Ah, WebObjects. This set of software frameworks was used to build enterprise-level websites, the iTunes Store being a notable example. 4.5 was the first version to "only" cost $699 instead of the $50,000 that NeXT used to charge. And the last version to use Objective-C... it all got rewritten in Java for the 5.0 release, beginning a slow decline until it was officially discontinued in 2016.

@_the_cloud

We still use WO (but are slowly migrating to our own modern Swift-based framework). We have about 1.5M lines of WO code. It is rock solid (still).

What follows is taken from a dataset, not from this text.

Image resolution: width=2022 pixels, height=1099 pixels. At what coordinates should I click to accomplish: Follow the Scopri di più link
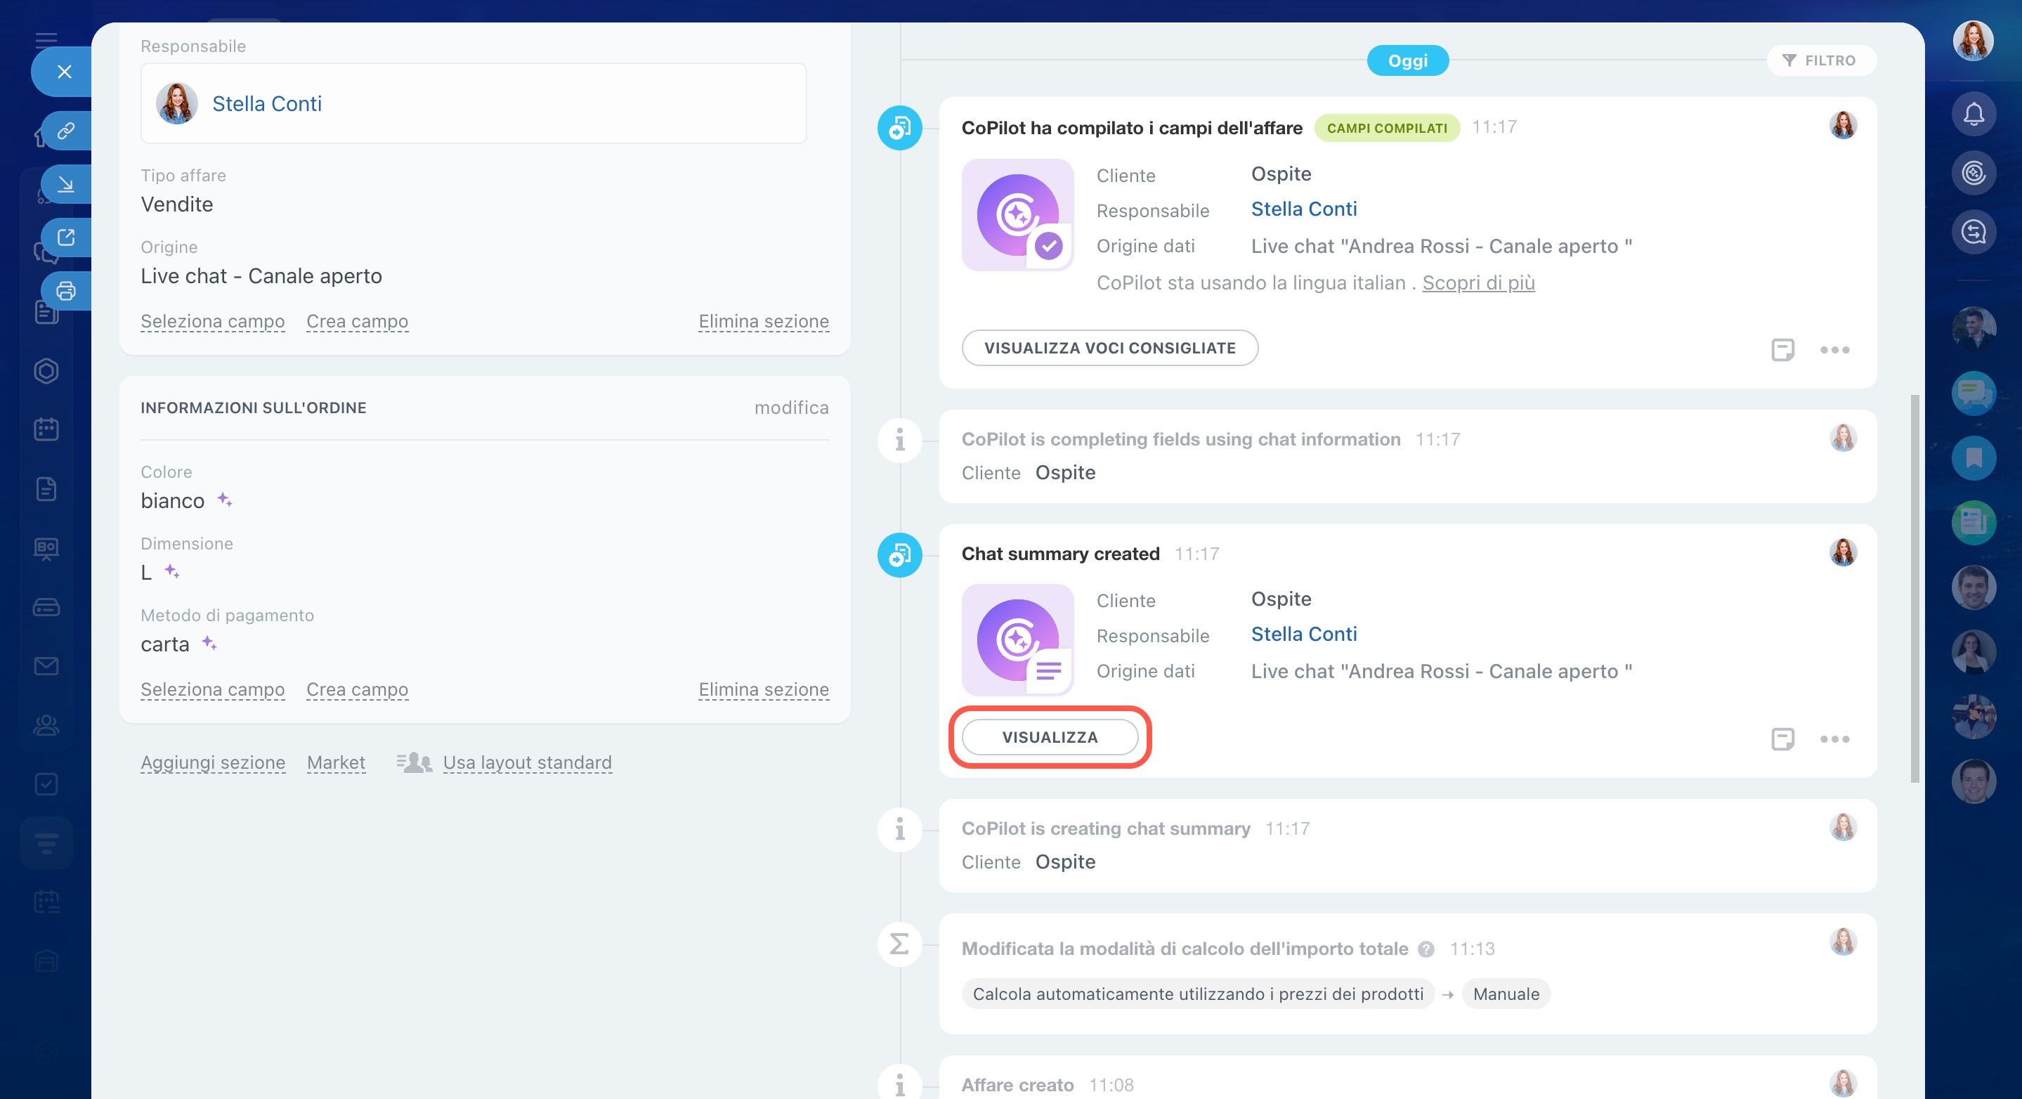(1478, 283)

Here one of the WO docs in PDF: https://developer.apple.com/library/archive/documentation/LegacyTechnologies/WebObjects/WebObjects_5/DeployingWebObjects/DeployingWOApps.pdf

@tuparev @_the_cloud My absolute favorite of Apple docs is this one:
https://leopard-adc.pepas.com/documentation/WebObjects/DesktopApplications/WODesktopApps.pdf

291 pages finest documentation of mostly forgotten tech.

@lazarus @_the_cloud

I prefer the Objective-C version 😂

@tuparev @_the_cloud Of WebObjects or of desktop apps?
@tuparev @_the_cloud Well, I love Objective-C and its apps, but it has always been bound tightly to the Apple ecosystem. The Java version is Apple tech (including most Cocoa patterns), but implemented with cross platform ability. Cocoa-like apps running on my Linux machine. I just love it. 😉
Plus: Objective-C WO apps were two tier apps accessing the database directly. Java WO apps are three tier, using the application server and having a nice controller system to create layouts.

@lazarus @_the_cloud

In reality, very few production systems were deployed on non-Apple hardware/software. I was training many teams around the world, and 90%+ used some form of OpenStep. Java was more a marketing move.

BTW, after EOF 3.1 the Obj-C version were 3-tier too.

@tuparev @_the_cloud Uh, interesting. But yes, makes sense, Apple wasn't sure about the success of ObjC.
Ok, never read about Cocoa three-tier apps in the docs though. That always applied to Java clients only.